The ‘Internet of things’ needs to be service-oriented

No breaking news in this post, but we were just informed about the fact that one of our articles was in the special selection of Service Oriented Computing of IEEE Computing now as well as Featured on ZDNet.

We never really talked about this work because it largely discusses WS-* services (DPWS in particular) which are also known as “evil-services” by the RESTifarians 😀

We actually began our IoT journey with DPWS, were quite frustrated with it, but it evolved a lot since then, became an official OASIS standard, and thanks to the crew of WS4D became a lot less buggy and a little less heavy.

While we still stick to a more pure Web-approach because of its simplicity and ease of integration with the existing and fast growing world of the mashable Web, in this paper we were trying to federate them both and to explain how they could be leveraged to create an composable Intranet of physical services in an company.

The paper discusses the differences between REST and DPWS, points at several features of DPWS that are addressed in limited ways by REST (and vice-versa) such as service discovery: you can discover REST resources by getting their URI (HATEOAS but how do you get that URI in the first place, how do you resolve it?) and proposes the use of small local units, called LDUs (Local Discovery Units) to enable the discovery of both DPWS and REST services.

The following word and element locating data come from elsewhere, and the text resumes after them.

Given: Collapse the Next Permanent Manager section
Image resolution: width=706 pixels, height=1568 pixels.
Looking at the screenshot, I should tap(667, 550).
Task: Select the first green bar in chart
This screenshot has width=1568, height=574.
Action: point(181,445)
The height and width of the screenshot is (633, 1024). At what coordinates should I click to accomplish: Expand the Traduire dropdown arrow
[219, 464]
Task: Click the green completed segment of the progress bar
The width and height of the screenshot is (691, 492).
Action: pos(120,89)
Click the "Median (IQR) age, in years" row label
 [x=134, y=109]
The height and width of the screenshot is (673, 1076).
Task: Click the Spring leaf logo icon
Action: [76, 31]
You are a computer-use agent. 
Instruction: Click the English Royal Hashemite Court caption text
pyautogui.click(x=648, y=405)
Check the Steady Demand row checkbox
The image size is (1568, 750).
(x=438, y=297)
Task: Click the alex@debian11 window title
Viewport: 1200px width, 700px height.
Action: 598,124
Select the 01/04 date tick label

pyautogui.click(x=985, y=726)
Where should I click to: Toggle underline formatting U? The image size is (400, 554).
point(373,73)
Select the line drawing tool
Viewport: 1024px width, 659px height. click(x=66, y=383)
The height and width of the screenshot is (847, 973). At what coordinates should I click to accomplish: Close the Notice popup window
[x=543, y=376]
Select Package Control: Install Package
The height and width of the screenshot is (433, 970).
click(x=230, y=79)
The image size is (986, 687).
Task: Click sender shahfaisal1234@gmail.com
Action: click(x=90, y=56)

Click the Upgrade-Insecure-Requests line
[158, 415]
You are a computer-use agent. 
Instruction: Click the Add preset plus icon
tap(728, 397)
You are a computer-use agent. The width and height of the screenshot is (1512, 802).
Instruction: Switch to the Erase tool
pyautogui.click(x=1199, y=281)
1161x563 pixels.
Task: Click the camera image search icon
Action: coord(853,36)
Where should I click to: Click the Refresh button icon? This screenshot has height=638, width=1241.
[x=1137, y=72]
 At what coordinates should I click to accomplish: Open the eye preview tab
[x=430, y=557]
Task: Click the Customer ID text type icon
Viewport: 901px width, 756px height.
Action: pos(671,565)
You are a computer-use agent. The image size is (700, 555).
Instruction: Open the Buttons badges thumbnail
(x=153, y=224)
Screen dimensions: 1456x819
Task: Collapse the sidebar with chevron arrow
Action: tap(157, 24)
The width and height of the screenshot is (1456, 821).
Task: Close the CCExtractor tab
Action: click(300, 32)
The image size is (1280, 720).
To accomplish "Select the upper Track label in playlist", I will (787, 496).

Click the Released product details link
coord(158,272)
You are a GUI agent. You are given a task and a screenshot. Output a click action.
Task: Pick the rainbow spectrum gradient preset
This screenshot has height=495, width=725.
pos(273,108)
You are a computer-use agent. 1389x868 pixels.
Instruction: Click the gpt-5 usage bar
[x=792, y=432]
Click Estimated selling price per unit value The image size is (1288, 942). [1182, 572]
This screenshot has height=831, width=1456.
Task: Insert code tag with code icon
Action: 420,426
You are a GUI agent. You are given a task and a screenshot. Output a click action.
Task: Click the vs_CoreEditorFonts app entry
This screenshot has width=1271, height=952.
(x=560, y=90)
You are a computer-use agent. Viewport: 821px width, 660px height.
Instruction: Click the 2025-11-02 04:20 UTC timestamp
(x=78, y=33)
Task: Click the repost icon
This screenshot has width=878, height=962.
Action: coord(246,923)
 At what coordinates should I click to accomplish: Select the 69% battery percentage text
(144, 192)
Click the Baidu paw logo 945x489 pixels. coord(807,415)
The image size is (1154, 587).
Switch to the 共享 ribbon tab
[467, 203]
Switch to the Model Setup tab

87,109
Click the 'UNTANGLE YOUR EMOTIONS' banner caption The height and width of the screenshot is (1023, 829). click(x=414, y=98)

It also discusses how to improve the “searchability” of services for developers so that they can find the service they look for in the real-world context they want. For this it uses the LDUs (e.g., services inherit from the location of LDUs) as well external services such as Wikipedia, Google, or domain-specific portals, to extend the available semantics with extracted keywords, without overloading the devices (e.g., sensors) themselves with heavy semantics (btw, sorry but we actually were forced to patent the process :-D)

Finally, I’d like to point out that DPWS papers are welcomed to WoT 2011, we actually had some at WoT 2010! We are especially interested in report of experiences on how can DPWS and REST coahbit, because after all, nothing prevents you from using DPWS-enabled devices if you need some of its features but design nicely interoperable RESTful APIs on top.